Wirbel um möglichen Elfer: Ägypten-Trainer packt Vierten Offiziellen
Im Achtelfinale des Africa Cup of Nations zwischen Ägypten und der DR Kongo kam es zu einer hitzigen Szene. Nach einem nicht gegebenen Elfmeter für die Ägypter verlor Trainer Rui Vitoria die Fassung und griff den Vierten Offiziellen an. Der Vorfall ereignete sich in der 88. Minute, als Mohamed Salah im Strafraum zu Fall kam, aber der Schiedsrichter auf Weiterspielen entschied.
Trainer außer sich
Vitoria stürmte wütend an die Seitenlinie und packte den Vierten Offiziellen am Arm. Die Ordner mussten einschreiten, um die Situation zu beruhigen. Der portugiesische Coach wurde daraufhin von Schiedsrichter Bamlak Tessema Weyesa des Feldes verwiesen. Ägypten verlor das Spiel schließlich mit 1:2 und schied aus dem Turnier aus.

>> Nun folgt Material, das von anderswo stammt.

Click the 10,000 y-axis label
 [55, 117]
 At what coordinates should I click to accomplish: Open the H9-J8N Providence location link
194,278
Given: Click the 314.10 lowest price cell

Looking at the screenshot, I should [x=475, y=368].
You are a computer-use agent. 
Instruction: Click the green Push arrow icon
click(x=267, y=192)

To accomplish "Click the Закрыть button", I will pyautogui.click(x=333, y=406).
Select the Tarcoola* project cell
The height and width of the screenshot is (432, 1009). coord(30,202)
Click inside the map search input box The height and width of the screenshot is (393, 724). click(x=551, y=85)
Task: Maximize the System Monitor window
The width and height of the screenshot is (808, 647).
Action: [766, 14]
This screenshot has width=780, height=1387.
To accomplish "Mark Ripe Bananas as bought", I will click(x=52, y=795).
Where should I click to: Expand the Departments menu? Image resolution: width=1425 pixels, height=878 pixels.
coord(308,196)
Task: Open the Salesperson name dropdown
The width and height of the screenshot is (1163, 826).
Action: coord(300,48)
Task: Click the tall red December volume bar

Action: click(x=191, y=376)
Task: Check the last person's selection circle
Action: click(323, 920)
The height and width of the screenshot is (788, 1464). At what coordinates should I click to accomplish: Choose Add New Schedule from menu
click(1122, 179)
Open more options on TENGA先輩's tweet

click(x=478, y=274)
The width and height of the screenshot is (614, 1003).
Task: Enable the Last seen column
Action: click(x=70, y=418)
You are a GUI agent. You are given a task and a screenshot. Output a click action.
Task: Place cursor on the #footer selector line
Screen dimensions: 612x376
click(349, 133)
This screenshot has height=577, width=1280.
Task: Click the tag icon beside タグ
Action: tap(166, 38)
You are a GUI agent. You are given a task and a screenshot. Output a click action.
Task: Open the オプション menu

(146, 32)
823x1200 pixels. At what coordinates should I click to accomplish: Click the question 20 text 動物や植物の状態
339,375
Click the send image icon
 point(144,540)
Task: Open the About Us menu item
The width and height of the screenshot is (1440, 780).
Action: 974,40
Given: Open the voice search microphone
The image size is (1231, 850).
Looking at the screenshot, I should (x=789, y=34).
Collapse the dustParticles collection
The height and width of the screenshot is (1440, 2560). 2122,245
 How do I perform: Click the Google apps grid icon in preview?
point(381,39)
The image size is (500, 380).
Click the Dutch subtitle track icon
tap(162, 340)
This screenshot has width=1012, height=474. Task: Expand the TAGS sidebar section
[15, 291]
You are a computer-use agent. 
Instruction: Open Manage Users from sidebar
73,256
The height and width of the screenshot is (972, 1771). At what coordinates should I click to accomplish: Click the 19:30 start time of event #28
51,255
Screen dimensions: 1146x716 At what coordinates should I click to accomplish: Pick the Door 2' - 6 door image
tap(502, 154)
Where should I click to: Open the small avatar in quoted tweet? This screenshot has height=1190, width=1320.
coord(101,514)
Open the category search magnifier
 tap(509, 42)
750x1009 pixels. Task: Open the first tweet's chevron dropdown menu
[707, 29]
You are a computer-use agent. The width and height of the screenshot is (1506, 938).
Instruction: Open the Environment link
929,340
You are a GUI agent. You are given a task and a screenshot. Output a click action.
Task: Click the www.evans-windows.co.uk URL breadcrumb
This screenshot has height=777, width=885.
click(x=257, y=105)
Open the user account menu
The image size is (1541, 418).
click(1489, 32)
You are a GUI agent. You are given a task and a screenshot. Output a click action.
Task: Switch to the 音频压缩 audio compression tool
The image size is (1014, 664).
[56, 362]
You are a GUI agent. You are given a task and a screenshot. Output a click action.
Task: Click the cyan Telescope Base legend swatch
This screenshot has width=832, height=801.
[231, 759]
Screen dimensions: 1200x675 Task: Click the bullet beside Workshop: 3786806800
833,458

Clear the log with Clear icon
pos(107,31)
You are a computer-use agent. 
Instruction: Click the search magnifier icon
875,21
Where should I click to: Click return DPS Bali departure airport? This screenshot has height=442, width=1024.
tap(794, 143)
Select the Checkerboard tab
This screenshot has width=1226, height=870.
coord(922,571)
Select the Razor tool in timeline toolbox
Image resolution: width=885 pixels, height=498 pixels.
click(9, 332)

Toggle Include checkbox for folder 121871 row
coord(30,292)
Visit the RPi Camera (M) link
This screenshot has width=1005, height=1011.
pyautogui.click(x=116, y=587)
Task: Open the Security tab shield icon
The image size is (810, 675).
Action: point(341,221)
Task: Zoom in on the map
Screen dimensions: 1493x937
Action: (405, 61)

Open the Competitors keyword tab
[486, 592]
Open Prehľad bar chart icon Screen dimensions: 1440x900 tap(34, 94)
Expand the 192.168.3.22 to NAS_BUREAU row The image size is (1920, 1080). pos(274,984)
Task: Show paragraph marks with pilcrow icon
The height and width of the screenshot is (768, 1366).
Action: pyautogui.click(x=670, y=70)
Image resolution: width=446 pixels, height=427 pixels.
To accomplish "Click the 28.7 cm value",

Reaktionen auf den Vorfall
Der ägyptische Fußballverband kündigte an, den Vorfall zu untersuchen. Vitoria selbst zeigte sich später reumütig: „Ich habe einen Fehler gemacht. Die Emotionen sind mit mir durchgegangen.“ Die CAF (Confederation of African Football) könnte eine Sperre gegen den Trainer verhängen. Der Africa Cup of Nations geht unterdessen ohne den siebenmaligen Rekordsieger Ägypten weiter.
Die Szene sorgt auch international für Diskussionen. Viele Experten kritisieren das Verhalten des Trainers, während andere Verständnis für die emotionale Reaktion zeigen. Fest steht: Der Vorfall überschattet das Turnier und wirft Fragen zur Sicherheit der Offiziellen auf.